- [Exercise requirements] Where does the word "will" show up in the data? Please find each such line and copy it.

- [Given data]

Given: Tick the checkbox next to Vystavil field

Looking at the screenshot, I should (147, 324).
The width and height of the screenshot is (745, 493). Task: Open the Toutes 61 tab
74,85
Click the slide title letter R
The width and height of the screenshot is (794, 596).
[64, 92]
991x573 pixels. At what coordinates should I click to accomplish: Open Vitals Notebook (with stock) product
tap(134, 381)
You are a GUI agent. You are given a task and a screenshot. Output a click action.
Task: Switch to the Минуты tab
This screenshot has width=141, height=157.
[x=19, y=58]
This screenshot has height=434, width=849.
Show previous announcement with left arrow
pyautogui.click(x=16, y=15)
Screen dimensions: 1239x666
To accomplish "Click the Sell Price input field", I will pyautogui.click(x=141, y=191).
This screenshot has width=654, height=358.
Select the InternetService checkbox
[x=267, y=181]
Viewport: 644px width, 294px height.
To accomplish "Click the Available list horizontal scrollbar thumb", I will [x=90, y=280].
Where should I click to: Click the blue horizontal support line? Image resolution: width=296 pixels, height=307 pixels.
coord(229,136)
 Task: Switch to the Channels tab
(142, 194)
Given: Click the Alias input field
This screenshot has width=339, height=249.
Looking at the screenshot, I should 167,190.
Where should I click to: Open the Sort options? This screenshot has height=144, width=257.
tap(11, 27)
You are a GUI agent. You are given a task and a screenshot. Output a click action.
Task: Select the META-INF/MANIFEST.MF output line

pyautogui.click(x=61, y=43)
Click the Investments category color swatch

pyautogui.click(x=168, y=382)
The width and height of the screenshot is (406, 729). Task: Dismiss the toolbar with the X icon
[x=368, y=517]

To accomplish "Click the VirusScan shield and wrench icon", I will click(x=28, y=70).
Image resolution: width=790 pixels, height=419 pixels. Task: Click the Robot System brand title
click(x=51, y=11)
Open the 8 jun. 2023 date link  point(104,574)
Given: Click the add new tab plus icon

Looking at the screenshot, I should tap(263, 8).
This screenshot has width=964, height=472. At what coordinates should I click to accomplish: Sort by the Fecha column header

- [Task answer]
To accomplish "Click the Sell Price input field", I will pyautogui.click(x=141, y=191).
To accomplish "Click the Available list horizontal scrollbar thumb", I will [x=90, y=280].
To accomplish "Click the VirusScan shield and wrench icon", I will click(x=28, y=70).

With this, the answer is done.